Here are some of the top foods that experts recommend for better immunity:
1. Citrus Fruits
Oranges, lemons, and grapefruits are high in vitamin C, a powerful antioxidant that helps the body make white blood cells. These cells are essential for fighting infections. “Vitamin C is key for immune function and tissue repair,” says Narang.
2. Leafy Greens
Spinach, kale, and other greens are rich in vitamins A, C, and K. These nutrients help strengthen your body’s ability to fight viruses and other pathogens. Steaming them helps your body absorb nutrients better.
3. Root Vegetables
Carrots and sweet potatoes are packed with beta-carotene, which your body converts into vitamin A. This vitamin helps protect your body’s first line of defence, your skin and mucous membranes.
4. Eggs
Egg yolks provide vitamin D, which helps regulate immune activity and reduce inflammation. “Vitamin D plays a major role in balancing immune responses,” adds Narang.
5. Yogurt
Yogurt with live and active cultures supports gut health. “Around 70 per cent of your immune cells live in your gut, so it’s important to keep your gut healthy,” explains Narang. Yogurt also adds to your daily vitamin D intake.
6. Nuts and Seeds
Almonds, sunflower seeds, and walnuts offer vitamin E, which helps protect cells from damage. The healthy fats in these foods also help your body absorb vitamins better.
7. Fatty Fish
Salmon, sardines, and tuna are rich in vitamin D and omega-3 fatty acids. These nutrients reduce inflammation and support a balanced immune response.
8. Garlic and Ginger
Garlic and ginger have been used in Indian households for generations. They contain natural compounds that have antiviral and anti-inflammatory effects.
9. Bell Peppers
Red and yellow bell peppers contain more vitamin C than oranges. Adding them to your meals gives your immune system an extra boost.
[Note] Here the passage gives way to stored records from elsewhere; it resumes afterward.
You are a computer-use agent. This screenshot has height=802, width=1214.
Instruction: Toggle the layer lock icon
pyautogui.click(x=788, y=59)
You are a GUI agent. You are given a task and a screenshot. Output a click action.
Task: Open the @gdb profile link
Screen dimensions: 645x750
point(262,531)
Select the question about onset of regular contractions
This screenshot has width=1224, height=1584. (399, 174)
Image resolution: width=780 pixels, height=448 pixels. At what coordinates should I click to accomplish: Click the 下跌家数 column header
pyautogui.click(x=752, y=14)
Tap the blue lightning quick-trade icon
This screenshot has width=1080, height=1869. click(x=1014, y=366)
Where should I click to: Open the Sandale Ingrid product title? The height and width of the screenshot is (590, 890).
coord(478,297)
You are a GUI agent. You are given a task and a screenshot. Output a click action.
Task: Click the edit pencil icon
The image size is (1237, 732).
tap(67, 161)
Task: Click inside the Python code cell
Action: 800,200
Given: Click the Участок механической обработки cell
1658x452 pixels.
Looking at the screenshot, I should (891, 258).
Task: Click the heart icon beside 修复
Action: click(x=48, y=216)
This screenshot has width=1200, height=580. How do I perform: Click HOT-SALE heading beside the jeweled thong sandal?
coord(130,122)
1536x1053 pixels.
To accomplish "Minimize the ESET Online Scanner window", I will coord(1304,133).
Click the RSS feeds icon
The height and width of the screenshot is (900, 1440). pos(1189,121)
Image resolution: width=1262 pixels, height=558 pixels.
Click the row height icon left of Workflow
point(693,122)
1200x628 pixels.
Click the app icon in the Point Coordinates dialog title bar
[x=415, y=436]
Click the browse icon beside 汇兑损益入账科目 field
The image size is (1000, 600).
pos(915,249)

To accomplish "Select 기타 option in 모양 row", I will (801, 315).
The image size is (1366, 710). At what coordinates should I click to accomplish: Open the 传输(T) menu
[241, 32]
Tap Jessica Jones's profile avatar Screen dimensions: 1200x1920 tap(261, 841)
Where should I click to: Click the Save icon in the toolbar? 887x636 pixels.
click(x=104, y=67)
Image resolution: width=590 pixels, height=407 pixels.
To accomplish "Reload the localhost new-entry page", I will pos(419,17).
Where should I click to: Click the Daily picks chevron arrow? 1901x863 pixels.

10. Fruits Like Berries, Bananas, and Apples
These fruits are loaded with antioxidants, vitamins, and fibre. They support immune function and help reduce inflammation during recovery.
11. Herbs and Spices
Turmeric, cinnamon, and oregano contain compounds that may fight viruses and reduce inflammation. “Turmeric in warm milk is a tried-and-tested remedy that still works,” says Narang.
Tips to Build Immunity Through Diet:
- Eat a variety of colourful fruits and vegetables
- Choose whole, natural foods instead of packaged items
- Add healthy fats like seeds and olive oil to meals
- Drink plenty of water and cut down on sugary drinks
Narang explains, “Food is not a replacement for vaccines or medical care, but good nutrition can make your body stronger and better prepared.” Hence, what you eat every day plays a powerful role in protecting you. A strong immune system starts in the kitchen.